- **Pixel coordinate grounding data**:
*** Block opens ***
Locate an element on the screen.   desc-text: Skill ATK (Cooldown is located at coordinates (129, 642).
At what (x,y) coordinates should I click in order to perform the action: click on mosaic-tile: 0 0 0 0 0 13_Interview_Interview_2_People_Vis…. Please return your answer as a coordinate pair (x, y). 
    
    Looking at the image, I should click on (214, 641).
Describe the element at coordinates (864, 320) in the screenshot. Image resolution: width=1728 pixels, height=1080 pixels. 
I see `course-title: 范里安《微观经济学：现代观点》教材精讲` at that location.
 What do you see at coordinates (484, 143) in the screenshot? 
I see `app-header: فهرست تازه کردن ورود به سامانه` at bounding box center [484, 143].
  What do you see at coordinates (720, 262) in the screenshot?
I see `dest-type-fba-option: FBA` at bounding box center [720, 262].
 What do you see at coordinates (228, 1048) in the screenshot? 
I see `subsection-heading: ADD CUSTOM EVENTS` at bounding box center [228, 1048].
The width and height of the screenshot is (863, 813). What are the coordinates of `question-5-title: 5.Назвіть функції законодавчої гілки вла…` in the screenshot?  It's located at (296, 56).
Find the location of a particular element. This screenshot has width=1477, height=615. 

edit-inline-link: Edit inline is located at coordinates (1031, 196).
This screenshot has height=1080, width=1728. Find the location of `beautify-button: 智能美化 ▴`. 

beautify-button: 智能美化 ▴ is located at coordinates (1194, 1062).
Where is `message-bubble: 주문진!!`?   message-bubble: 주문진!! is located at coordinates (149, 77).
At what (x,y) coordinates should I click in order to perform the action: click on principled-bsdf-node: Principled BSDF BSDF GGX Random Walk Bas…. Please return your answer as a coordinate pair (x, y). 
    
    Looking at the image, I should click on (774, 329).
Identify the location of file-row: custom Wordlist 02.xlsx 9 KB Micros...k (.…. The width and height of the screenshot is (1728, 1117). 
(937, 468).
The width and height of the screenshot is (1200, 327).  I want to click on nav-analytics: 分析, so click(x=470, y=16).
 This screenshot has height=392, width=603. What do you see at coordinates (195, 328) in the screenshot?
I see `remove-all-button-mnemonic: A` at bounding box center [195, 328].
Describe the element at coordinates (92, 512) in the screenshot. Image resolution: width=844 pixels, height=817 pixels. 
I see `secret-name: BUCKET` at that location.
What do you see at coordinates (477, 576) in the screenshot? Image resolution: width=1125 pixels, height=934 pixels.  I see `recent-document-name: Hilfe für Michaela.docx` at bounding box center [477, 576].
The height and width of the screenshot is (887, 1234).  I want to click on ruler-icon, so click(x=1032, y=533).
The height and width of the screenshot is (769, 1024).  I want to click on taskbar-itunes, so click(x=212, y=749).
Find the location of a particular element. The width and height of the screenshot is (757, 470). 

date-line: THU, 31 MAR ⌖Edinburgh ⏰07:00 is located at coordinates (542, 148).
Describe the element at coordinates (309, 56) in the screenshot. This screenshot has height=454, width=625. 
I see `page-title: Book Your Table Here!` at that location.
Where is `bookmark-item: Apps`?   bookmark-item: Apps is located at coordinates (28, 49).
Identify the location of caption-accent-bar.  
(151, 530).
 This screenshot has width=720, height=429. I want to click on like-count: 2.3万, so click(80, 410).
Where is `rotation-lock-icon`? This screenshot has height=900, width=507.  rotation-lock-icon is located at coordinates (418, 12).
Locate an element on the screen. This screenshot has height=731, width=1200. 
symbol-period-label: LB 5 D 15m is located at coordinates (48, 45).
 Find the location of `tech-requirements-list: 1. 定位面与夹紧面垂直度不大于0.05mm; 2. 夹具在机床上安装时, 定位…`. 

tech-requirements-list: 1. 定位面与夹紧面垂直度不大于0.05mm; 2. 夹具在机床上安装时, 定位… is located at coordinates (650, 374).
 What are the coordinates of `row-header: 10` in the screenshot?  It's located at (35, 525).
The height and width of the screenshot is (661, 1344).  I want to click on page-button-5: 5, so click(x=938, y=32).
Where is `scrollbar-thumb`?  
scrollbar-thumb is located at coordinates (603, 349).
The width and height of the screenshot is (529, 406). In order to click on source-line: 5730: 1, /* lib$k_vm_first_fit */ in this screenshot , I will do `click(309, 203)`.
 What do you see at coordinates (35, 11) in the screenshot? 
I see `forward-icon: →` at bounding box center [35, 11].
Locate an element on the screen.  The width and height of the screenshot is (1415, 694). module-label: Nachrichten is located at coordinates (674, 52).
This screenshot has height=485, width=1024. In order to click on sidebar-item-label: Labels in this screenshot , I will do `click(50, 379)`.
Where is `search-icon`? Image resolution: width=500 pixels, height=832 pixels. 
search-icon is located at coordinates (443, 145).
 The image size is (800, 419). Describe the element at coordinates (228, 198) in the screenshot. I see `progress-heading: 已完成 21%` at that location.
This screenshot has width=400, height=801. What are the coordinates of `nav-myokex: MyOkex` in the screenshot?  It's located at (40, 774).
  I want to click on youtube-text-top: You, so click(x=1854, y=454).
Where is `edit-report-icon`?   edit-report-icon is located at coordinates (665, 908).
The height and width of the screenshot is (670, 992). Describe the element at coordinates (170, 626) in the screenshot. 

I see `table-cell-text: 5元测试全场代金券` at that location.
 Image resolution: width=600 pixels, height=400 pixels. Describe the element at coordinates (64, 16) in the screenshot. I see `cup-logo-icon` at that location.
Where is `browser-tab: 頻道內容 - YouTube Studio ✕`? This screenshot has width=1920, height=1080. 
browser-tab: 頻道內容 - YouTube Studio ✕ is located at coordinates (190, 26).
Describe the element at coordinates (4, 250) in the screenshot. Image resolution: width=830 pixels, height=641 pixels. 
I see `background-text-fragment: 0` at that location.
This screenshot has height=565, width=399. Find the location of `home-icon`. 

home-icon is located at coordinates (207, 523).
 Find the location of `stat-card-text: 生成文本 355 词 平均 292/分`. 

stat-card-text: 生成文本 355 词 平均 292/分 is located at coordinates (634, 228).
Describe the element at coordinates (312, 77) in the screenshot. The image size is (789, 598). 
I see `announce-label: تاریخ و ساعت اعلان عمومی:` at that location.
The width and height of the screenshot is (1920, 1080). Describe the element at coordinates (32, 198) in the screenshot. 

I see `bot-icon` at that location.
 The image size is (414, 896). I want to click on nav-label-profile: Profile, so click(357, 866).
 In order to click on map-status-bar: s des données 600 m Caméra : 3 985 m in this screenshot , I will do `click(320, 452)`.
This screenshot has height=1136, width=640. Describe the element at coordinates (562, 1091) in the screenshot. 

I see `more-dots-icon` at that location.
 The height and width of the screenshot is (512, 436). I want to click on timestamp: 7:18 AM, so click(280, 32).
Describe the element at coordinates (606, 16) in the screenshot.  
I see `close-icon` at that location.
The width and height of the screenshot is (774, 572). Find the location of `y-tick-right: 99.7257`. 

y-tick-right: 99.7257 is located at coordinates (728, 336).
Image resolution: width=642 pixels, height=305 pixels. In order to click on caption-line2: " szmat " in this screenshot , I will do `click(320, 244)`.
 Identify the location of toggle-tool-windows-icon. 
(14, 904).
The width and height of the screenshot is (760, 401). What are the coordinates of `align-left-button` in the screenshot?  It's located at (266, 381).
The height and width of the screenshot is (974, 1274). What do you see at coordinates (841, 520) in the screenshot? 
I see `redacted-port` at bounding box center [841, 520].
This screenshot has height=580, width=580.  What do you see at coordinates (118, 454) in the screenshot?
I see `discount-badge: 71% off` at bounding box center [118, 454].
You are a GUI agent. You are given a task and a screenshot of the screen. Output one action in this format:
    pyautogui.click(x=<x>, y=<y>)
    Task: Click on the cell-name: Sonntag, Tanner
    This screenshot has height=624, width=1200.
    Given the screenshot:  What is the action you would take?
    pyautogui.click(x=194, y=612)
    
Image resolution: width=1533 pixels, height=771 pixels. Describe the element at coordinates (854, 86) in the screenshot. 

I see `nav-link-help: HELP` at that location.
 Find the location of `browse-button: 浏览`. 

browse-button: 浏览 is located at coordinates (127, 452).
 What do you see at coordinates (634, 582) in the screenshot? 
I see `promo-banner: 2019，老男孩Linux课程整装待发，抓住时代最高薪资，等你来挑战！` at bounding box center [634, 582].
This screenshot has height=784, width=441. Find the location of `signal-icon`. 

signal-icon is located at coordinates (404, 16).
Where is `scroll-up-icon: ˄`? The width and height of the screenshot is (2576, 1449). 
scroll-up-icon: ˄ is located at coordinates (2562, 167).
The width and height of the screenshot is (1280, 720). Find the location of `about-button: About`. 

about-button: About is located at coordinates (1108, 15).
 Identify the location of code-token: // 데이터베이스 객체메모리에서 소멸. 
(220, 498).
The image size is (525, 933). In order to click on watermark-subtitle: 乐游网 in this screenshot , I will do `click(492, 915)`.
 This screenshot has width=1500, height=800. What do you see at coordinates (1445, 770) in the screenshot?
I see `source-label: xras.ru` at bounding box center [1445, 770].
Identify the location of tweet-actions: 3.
*** Block closes ***
Rewrite the lines starting with the line containing "What do you see at coordinates (484, 143)" and going on through the line containing "The height and width of the screenshot is (769, 1024).", changing "Find the location" to "Determine the position" and leaving all else unchanged.

 What do you see at coordinates (484, 143) in the screenshot? 
I see `app-header: فهرست تازه کردن ورود به سامانه` at bounding box center [484, 143].
  What do you see at coordinates (720, 262) in the screenshot?
I see `dest-type-fba-option: FBA` at bounding box center [720, 262].
 What do you see at coordinates (228, 1048) in the screenshot? 
I see `subsection-heading: ADD CUSTOM EVENTS` at bounding box center [228, 1048].
The width and height of the screenshot is (863, 813). What are the coordinates of `question-5-title: 5.Назвіть функції законодавчої гілки вла…` in the screenshot?  It's located at (296, 56).
Determine the position of a particular element. This screenshot has width=1477, height=615. 

edit-inline-link: Edit inline is located at coordinates (1031, 196).
This screenshot has height=1080, width=1728. Determine the position of `beautify-button: 智能美化 ▴`. 

beautify-button: 智能美化 ▴ is located at coordinates (1194, 1062).
Where is `message-bubble: 주문진!!`?   message-bubble: 주문진!! is located at coordinates (149, 77).
At what (x,y) coordinates should I click in order to perform the action: click on principled-bsdf-node: Principled BSDF BSDF GGX Random Walk Bas…. Please return your answer as a coordinate pair (x, y). 
    
    Looking at the image, I should click on (774, 329).
Identify the location of file-row: custom Wordlist 02.xlsx 9 KB Micros...k (.…. The width and height of the screenshot is (1728, 1117). 
(937, 468).
The width and height of the screenshot is (1200, 327).  I want to click on nav-analytics: 分析, so click(x=470, y=16).
 This screenshot has height=392, width=603. What do you see at coordinates (195, 328) in the screenshot?
I see `remove-all-button-mnemonic: A` at bounding box center [195, 328].
Describe the element at coordinates (92, 512) in the screenshot. Image resolution: width=844 pixels, height=817 pixels. 
I see `secret-name: BUCKET` at that location.
What do you see at coordinates (477, 576) in the screenshot? Image resolution: width=1125 pixels, height=934 pixels.  I see `recent-document-name: Hilfe für Michaela.docx` at bounding box center [477, 576].
The height and width of the screenshot is (887, 1234).  I want to click on ruler-icon, so click(x=1032, y=533).
The height and width of the screenshot is (769, 1024).  I want to click on taskbar-itunes, so click(x=212, y=749).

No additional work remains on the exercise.